VOL.149「シーティング Seating」


2022年9月号

 今月のテーマは、シーティングである。

 シーティングとは、騎乗するときのポジショニングで、どのような姿勢でサドルに座ることが基本なのかということである。

 騎乗している状態の重心は、ライダーと馬の合成重心である。自転車に乗っているときも同様で、ライダーと馬や人間と自転車のように、人間や馬や自転車単体であるときは、それぞれの質量の中間点が重心となり、人が馬や自転車に乗れば、人と馬や人と自転車の組み合わせで、合成した質量の中間点が重心となるのである。

 自転車の場合は、走行しているとき自転車の重心が動いており、乗っている人の重心も動いているので、当然合成重心もまた人と自転車と一体的に動いているのである。
 乗っている人が姿勢を変えることがなければ、自転車の重心と人の重心と合成重心の3つの重心の動きは一体的なものとなるが、もし人が自転車の動きに反する動きをすれば、人と自転車を合成した質量の中間点である合成重心は、人の重心の動きに影響を受けるのである。そして、結果的に自転車の重心もまたこれに影響を受けるのである。

 騎乗しているときも自転車のときと同じで、ライダーと馬との合成重心がある。ライダーが馬の動きと一体化せずに動けば、合成重心はライダーの重心の動きに影響を受けるのである。そして、結果的に馬は合成重心の動きに影響されるのである。
 ライダーと馬とが一体的に動けば、合成重心もまたこれと一体的に動くのである。

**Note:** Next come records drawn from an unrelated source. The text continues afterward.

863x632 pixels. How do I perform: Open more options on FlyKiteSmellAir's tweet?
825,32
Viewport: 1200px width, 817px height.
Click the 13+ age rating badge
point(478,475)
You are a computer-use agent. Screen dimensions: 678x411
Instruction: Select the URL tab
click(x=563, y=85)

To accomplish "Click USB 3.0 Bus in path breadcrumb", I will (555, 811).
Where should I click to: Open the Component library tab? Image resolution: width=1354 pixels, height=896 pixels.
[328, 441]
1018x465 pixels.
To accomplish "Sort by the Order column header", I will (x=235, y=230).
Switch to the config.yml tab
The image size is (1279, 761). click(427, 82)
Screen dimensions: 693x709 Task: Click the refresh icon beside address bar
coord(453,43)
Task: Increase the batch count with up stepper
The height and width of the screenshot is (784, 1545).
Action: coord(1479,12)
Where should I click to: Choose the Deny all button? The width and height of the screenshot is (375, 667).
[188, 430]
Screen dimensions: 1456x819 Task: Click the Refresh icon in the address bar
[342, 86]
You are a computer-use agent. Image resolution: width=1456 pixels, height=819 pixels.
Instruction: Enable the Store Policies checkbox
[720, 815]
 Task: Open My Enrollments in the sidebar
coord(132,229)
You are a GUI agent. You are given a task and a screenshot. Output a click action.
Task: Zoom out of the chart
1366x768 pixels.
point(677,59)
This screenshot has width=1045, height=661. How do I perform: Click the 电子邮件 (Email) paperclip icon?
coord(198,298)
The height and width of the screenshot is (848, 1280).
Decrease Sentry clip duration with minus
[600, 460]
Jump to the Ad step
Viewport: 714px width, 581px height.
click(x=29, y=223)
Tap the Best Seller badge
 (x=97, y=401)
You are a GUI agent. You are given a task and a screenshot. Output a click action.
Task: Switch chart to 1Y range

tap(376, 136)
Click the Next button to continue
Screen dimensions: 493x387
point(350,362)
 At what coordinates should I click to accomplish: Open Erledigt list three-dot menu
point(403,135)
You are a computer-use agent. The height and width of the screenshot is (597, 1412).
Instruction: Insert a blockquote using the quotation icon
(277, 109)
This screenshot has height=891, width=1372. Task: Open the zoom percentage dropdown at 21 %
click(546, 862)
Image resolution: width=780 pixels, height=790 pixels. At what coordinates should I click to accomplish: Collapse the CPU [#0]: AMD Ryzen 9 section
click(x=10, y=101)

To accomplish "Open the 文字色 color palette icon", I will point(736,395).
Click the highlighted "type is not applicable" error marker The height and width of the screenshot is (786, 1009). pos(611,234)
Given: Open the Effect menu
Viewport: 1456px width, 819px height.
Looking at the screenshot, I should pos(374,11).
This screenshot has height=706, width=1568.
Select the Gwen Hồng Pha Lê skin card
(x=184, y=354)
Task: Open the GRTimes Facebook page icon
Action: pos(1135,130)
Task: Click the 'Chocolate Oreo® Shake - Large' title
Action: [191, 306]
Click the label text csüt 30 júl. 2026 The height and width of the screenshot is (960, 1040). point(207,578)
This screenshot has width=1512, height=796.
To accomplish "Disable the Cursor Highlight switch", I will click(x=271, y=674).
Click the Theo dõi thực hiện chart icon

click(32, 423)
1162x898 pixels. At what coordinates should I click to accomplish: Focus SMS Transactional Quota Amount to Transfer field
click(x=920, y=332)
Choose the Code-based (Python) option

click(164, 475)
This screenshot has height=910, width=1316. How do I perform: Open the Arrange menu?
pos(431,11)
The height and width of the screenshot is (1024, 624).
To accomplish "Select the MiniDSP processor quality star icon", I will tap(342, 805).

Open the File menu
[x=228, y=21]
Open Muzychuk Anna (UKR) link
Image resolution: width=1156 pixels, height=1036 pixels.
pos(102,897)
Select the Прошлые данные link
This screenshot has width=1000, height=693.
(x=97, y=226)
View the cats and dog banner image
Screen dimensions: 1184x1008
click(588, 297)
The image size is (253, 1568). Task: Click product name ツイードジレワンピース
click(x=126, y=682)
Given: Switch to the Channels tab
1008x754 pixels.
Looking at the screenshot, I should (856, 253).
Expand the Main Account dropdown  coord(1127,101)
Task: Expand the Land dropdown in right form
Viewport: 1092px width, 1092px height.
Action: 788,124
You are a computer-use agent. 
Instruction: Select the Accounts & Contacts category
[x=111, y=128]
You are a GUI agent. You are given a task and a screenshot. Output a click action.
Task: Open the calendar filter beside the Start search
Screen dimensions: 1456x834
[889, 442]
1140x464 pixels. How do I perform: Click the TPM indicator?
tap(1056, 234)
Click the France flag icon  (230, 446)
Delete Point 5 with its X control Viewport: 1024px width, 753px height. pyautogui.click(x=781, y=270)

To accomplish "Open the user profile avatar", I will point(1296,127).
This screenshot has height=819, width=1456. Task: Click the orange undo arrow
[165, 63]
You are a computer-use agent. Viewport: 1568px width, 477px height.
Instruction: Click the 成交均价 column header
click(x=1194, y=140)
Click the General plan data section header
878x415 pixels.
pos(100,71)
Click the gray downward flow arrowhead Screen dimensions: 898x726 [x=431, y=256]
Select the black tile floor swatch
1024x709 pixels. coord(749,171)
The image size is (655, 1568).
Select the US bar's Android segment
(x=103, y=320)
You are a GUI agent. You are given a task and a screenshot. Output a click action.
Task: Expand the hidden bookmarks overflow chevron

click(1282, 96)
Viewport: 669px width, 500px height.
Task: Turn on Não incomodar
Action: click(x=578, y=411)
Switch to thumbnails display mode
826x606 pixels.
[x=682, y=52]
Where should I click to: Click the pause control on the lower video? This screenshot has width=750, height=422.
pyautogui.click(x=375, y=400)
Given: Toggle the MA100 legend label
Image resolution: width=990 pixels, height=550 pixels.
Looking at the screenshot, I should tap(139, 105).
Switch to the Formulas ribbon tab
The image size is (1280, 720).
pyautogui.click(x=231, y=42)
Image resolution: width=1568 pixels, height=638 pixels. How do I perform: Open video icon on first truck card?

しかし、馬とライダーとが一体的でなく動いた場合は、合成重心に影響を与えることとなるのである。

 影響を受けるとは、真っ直ぐに動いていたものが曲がったり、速度が変わったりということである。

 従って、ライダーの姿勢や体勢は、合成重心の動きに直接的に関与し、合成重心の動きに関与することで、馬の動きにも直接的に関与しているのである。

 つまり、ライダーは、馬の動きに強制的に関与することが不可能だといってきたが、ライダーの重量やその動きは、馬の動きに直接的関与をしているのである。
 従って、ライダーのシーティングは、馬をコントロールする上でとても重要な要素なのである。

 ライダーは、馬上で自分自身の重心の存在位置を知っていることが必要なのである。
 馬上で座骨に全体重を掛けた姿勢を作り、その後に上体を前傾したり後傾したりして、支点であるシートにかかる重量感の変化を感じとり、座骨の真上に重心が位置したときの感覚を知ることができるのである。
 座骨の真上に重心が来たとき、座骨に感じる重量感が最大になるのである。
 因みに、座骨の真上に重心が来たとき、座骨の重量感は最大になるが、馬はこのとき人を一番軽く感じるのである。

 そして、座骨の真上にライダーの重心がきたときの姿勢や体勢が、原則基本形なのである。
 このときライダーは、自分の体重を最大に感じるが、座骨が立って背筋が真っ直ぐになり、座骨に体重を欠けているので、鐙に軽く踏んでいることとなり、このことで乗馬における基本姿勢ができたのである。

 騎乗しているとき、ライダーがどんな姿勢や体勢でシーティングしているかは、馬の動きにダイレクトに影響を与えているのだから、馬に対する要求に沿ったものであるべきなのである。

   乗馬は、馬の背にライダーがマウントして、馬の動きをことロールするものであるから、その馬の動きをコントロールするためのものでなくてはならないのである。

 ライダーのシーティングは、前傾したり後傾したり左右に変化させたりするのは、馬の動きをコントロールのためにあるべきものなのである。
 従って、ライダーの姿勢がひとつに限定されたり、固定化されたりするものであるというのは間違いなのである。